Объясните по тексту о поэзии ниже, почему поэзию часто называют божественной.

* Текст документа:
+-------+

Шрифт:
Интервал:
Закладка:
О неподвижный челн! О немощные руки! Я слышу, как этот пламенный голос обретает себя в самом признании своего несчастья, как он высвобождает то представление о себе, которое считает, или хочет считать своей сутью, своей божественной частицей, проносимой сквозь жизненные унижения. Когда из замка, построенного поэзией сущностей, говорит человеческая беспомощность, признающая свою капитуляцию, то это становится таким исключительным, таким чистосердечным поступком, что мы видим перед собой уже не желание, смирившееся с гибелью, но душу, сбрасывающую земные путы и надеющуюся этим себя спасти.
Такая поэзия не помнит о смерти. Именно поэтому поэзию часто называют божественной.
И, спору нет, пока существуют боги и пока человек верит в своих богов, этому складу мыслей сопутствует ощущение счастья. Все, что мы любим и чему суждено умереть, остается причастным священному. Любые земные воды несет какая-то нимфа. Вся нескладица, вся смятенность дольнего мира находит разрешение в той или иной высшей мудрости, а если кто и не хочет забыть о смерти, — другими словами, продолжает ее бояться. — то все равно: он умирает не сам по себе, но вместе с богом, который умер. Когда тебя окружают боги, быть поэтом легко. Но с нами дело обстоит иначе: мы приходим в мир, где богов уже нет. Мы больше не рассчитываем на помощь небес, освящающих поэтическое преображение реальности, и вынуждены задавать себе вопрос, в чем же теперь заключается его смысл.

+-------+

* Исходные данные:

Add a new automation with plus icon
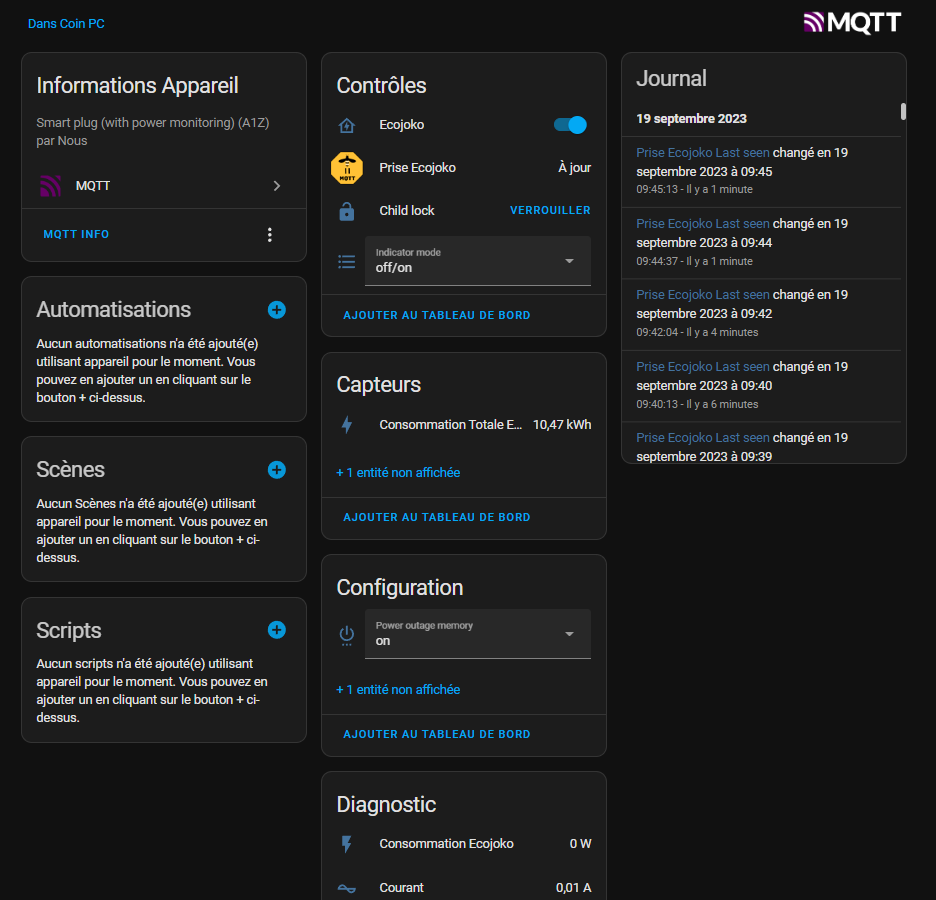This screenshot has width=936, height=900. [x=276, y=310]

+-------+

* Ответ: Потому что такая поэзия, в которой душа сбрасывает земные путы и надеется этим себя спасти, не помнит о смерти.